### Brief
Please make an exact transcription of the records, keeping the pictures out of it.

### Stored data
§ §
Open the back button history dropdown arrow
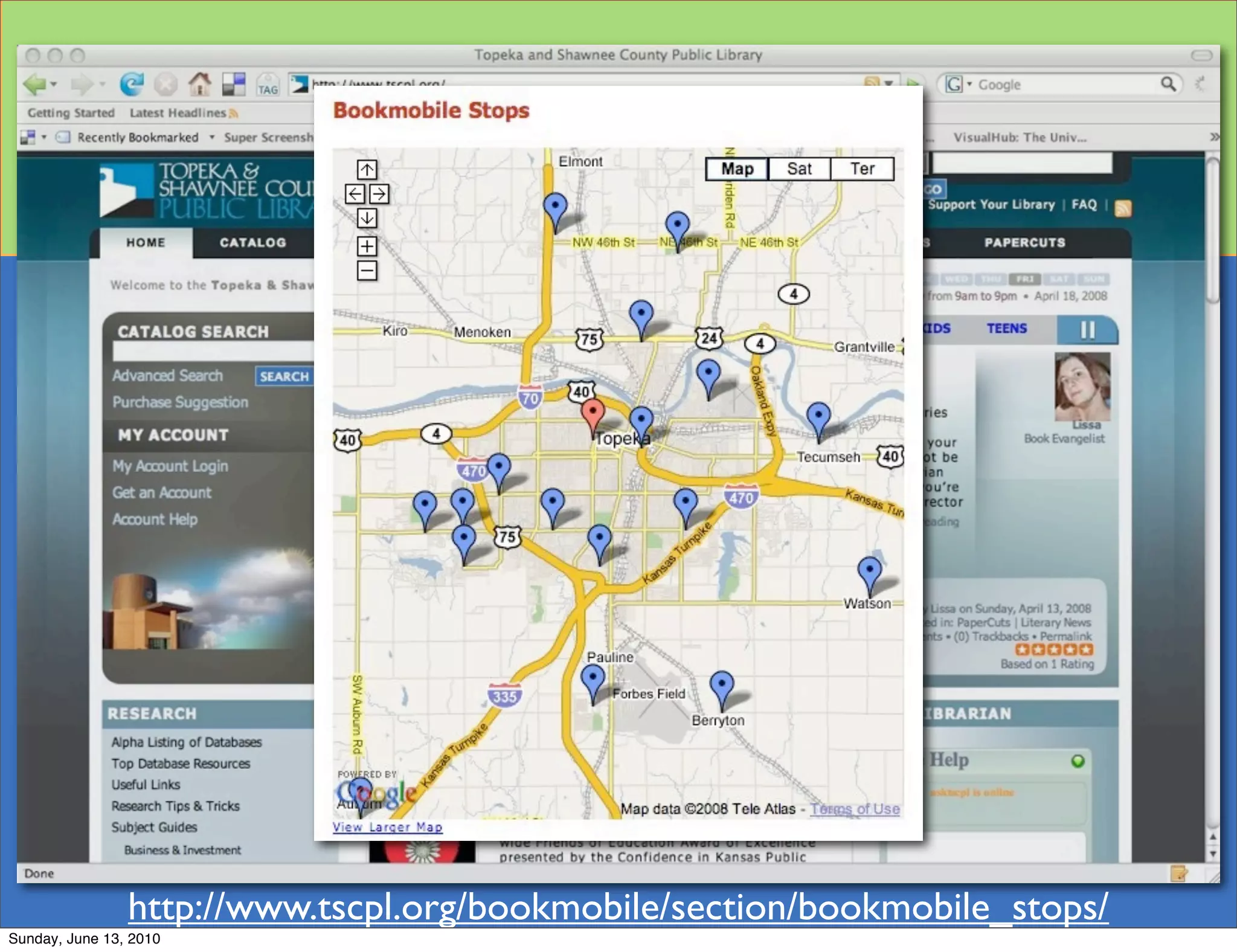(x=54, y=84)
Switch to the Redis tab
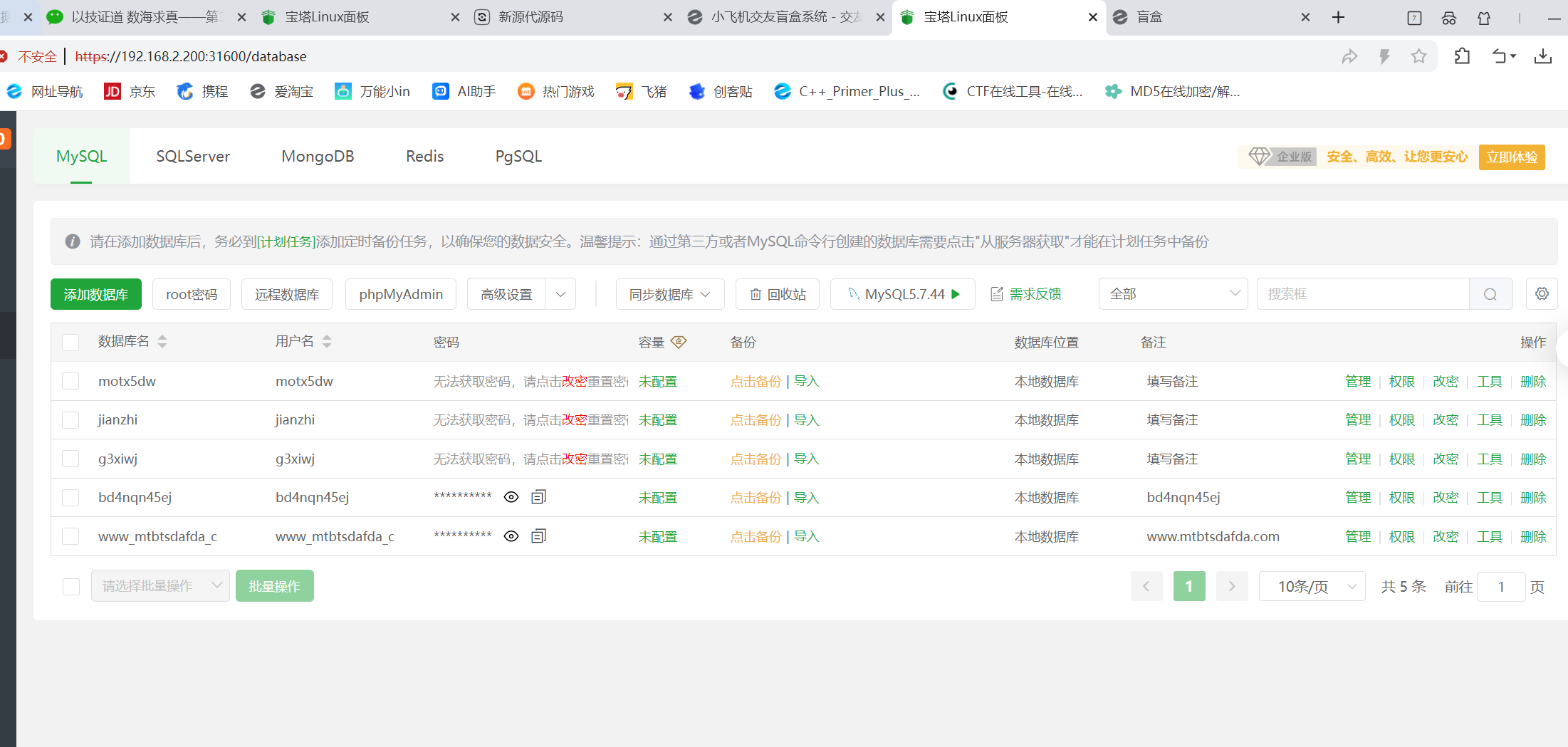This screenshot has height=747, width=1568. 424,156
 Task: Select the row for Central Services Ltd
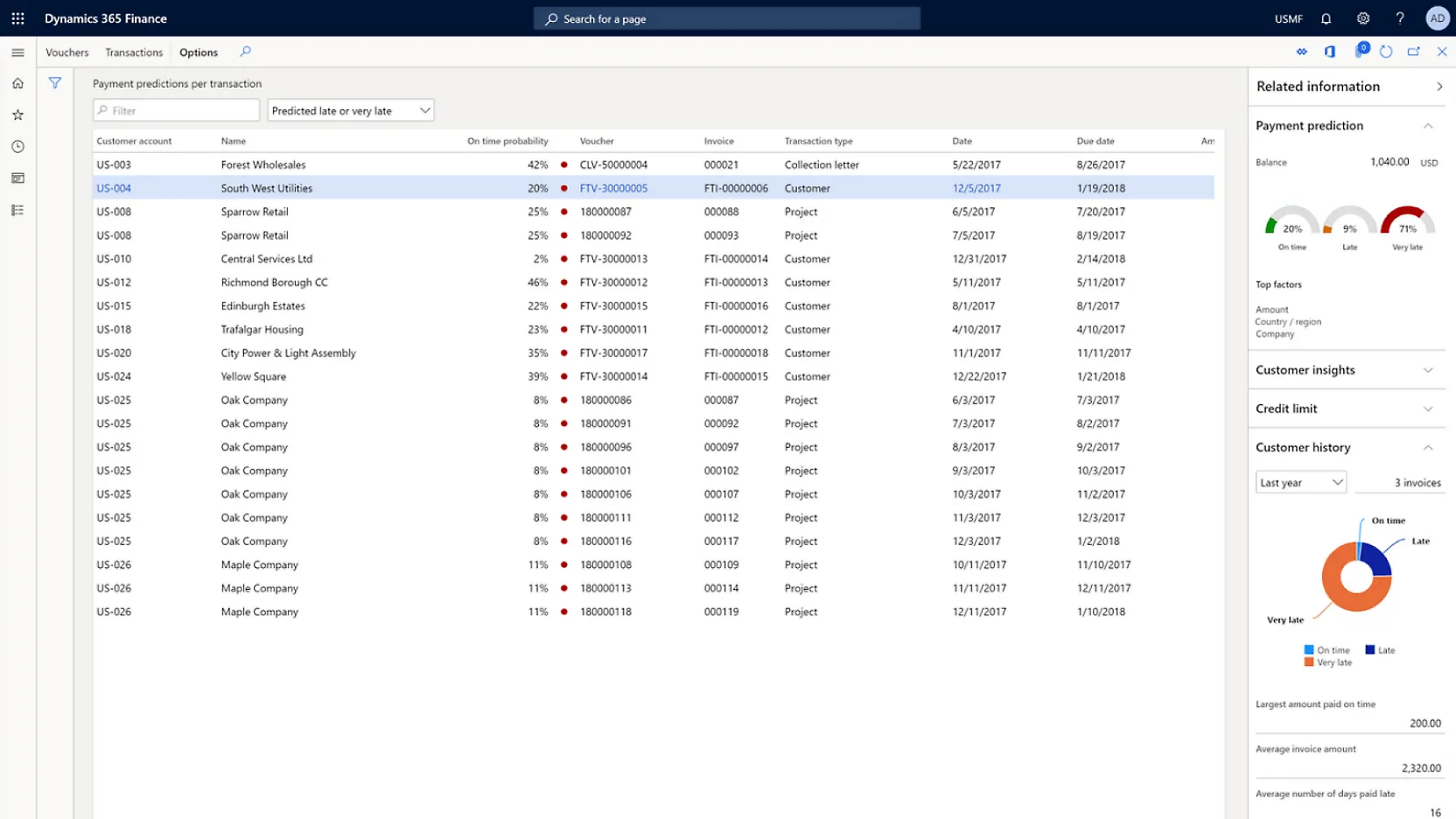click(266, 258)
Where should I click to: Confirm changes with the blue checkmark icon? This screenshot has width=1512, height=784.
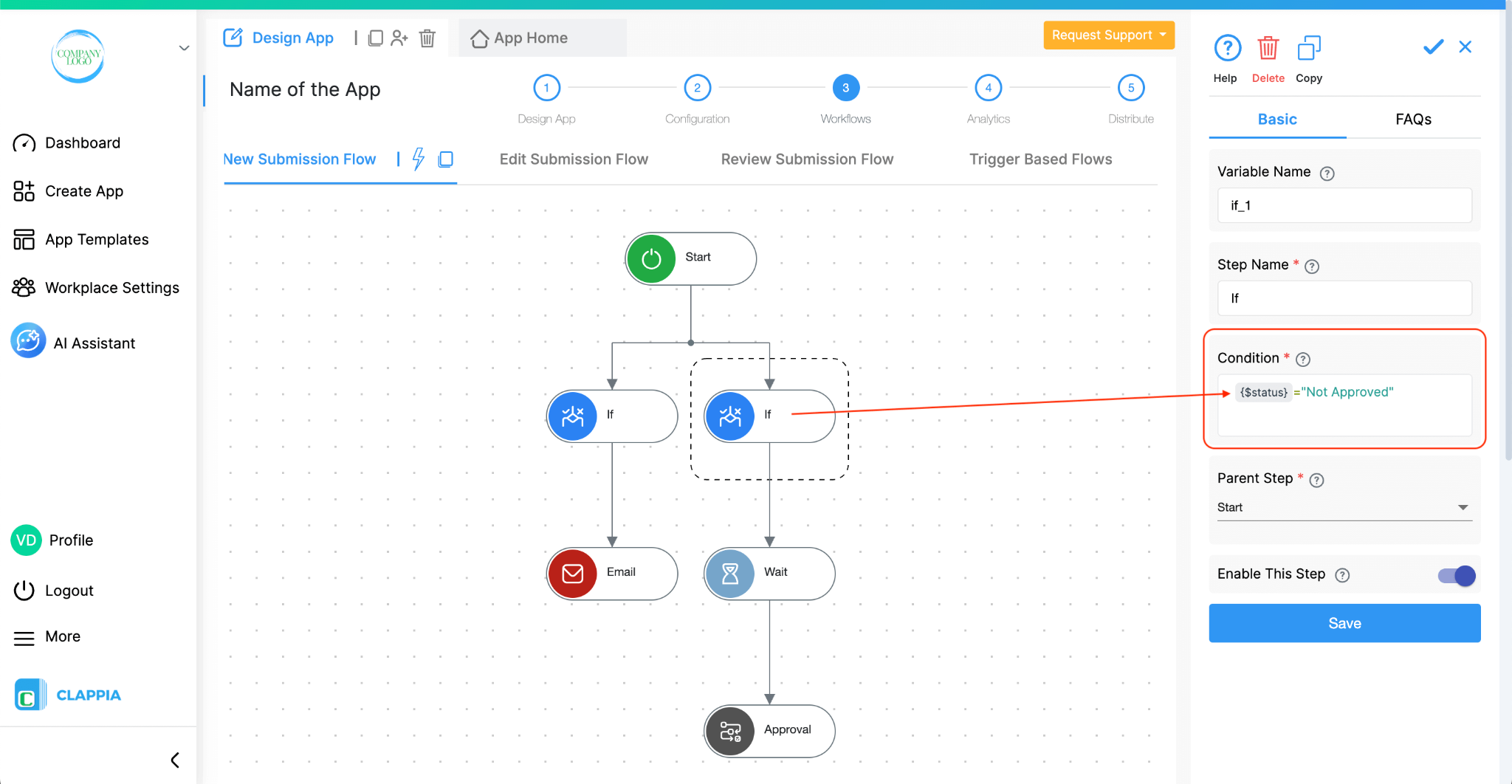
§ §
### Answer space
Open the back button history dropdown arrow
(x=54, y=84)
Switch to the Redis tab
This screenshot has height=747, width=1568. 424,156
 Task: Select the row for Central Services Ltd
click(266, 258)
Where should I click to: Confirm changes with the blue checkmark icon? This screenshot has width=1512, height=784.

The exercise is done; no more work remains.